Author: Mak, Sai-wai David
Title: Chinese text analyser
Degree: M.Sc.
Year: 2001
Subject: Hong Kong Polytechnic University -- Dissertations
Chinese language -- Data processing
Chinese language -- Discourse analysis
Text processing (Computer science)
Department: Multi-disciplinary Studies
Dept. of Computing
Pages: 96 leaves : ill. ; 30 cm
Language: English
InnoPac Record:
Abstract: As there are more and more content available in Internet and other media, there will be a strong demand in having a smart tools for searching accurate, comprehensive and relevant information. This means a searching tool simulate human perspective will be essential in finding information quickly and accurately. Currently, most searching tools are based on exact "text-matching", however the accuracy and relevance of the retrieved information is not guaranteed. The accuracy can be improved by searching the content through a hierarchy reflecting the relation of Words and clauses. The documents with highest counts of words and clause will be sorted. If multiple documents are searched against the hierarchy, a list of contents of similar meaning or relevancy will be retrieved. There are similar tools built by some researchers.
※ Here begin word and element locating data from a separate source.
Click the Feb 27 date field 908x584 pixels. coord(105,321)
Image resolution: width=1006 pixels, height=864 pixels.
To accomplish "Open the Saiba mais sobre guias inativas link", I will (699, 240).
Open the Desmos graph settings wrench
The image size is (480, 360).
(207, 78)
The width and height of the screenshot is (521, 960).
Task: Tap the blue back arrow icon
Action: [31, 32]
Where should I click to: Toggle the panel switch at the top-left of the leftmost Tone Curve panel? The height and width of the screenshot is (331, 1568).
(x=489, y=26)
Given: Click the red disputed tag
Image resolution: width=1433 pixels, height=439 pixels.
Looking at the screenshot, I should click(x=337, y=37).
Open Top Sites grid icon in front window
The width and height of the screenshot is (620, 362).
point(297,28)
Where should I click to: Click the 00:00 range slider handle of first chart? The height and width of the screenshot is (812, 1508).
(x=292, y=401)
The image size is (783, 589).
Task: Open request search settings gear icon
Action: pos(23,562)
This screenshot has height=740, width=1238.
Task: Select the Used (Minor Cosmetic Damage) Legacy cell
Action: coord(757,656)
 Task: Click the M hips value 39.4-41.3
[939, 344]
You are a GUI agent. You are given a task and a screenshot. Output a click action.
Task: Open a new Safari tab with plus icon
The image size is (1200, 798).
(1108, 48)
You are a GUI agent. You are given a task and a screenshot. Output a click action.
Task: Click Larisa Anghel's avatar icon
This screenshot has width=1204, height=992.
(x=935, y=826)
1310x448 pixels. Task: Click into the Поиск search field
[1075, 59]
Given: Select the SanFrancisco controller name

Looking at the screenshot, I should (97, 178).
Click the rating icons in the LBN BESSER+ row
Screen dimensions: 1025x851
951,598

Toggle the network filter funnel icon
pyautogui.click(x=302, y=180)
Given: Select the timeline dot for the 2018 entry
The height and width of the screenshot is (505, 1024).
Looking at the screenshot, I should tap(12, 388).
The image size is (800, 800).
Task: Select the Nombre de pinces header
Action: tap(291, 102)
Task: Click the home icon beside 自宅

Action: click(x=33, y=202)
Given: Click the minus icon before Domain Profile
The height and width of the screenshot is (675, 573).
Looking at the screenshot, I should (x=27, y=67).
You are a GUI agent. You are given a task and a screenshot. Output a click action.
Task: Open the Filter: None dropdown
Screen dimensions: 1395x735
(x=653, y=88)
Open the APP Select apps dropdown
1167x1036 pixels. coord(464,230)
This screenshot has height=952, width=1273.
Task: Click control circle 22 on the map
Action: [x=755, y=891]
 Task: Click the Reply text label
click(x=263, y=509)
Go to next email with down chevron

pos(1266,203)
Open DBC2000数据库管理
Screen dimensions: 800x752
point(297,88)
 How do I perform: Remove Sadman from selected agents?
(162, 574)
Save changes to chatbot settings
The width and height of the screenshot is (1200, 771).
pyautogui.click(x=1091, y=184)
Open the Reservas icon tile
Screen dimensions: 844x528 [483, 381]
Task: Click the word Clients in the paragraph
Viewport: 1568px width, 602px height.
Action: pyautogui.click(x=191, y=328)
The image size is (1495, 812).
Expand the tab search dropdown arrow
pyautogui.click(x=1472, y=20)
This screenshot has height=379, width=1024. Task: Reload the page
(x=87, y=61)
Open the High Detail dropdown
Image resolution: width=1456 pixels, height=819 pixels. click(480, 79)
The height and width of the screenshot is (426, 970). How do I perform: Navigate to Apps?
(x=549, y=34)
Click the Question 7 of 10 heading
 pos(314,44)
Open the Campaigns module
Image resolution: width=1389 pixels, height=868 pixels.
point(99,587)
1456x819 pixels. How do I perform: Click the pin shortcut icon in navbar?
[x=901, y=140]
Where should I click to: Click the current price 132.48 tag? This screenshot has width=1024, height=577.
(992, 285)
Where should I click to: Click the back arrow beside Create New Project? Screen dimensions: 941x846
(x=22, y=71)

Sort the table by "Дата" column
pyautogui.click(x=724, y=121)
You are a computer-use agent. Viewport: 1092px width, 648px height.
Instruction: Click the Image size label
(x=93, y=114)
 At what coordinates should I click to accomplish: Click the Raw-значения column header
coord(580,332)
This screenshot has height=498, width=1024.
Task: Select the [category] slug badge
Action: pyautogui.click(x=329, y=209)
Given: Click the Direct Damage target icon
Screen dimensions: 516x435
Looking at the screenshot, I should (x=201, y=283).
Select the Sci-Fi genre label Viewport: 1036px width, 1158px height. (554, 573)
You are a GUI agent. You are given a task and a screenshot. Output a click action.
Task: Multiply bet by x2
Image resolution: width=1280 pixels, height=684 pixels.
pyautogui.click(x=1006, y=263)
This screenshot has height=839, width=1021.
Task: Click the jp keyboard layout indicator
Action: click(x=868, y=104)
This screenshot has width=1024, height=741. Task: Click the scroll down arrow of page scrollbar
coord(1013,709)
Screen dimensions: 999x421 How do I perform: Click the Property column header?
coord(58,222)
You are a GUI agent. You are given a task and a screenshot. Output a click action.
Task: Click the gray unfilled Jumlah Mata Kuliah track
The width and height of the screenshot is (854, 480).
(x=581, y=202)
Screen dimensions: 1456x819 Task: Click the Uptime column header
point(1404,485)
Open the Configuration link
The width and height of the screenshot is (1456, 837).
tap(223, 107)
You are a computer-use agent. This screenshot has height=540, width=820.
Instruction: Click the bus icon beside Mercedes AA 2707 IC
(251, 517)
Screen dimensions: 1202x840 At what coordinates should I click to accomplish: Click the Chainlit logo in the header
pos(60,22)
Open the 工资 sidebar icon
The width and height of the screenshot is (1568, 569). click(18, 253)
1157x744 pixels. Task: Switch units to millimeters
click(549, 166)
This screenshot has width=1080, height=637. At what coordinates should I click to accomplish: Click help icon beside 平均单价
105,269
However, these tools are specifically designed for Western language structure. As there are more and more Chinese (traditional or simplified) content available in Internet or other media. It will be convenient to have a tool, which assist Chinese user to search /select relevant information. Since the lexical structure are different for Chinese and English language. This dissertation is intended to investigate a generic method of analysing without employing much of the complicated linguistic rules. It serves Chinese content particularly. It is expected to be able to run under general operating platform. The proposed methodology is making use of identifying and removing the useless words or phrases in a passage and then the important content will be extracted. Some statistical rules are employed to calculate and summarise the relationship between the important words and phrases. A primitive semantic network is built, which can be used for further processing of other Chinese documents.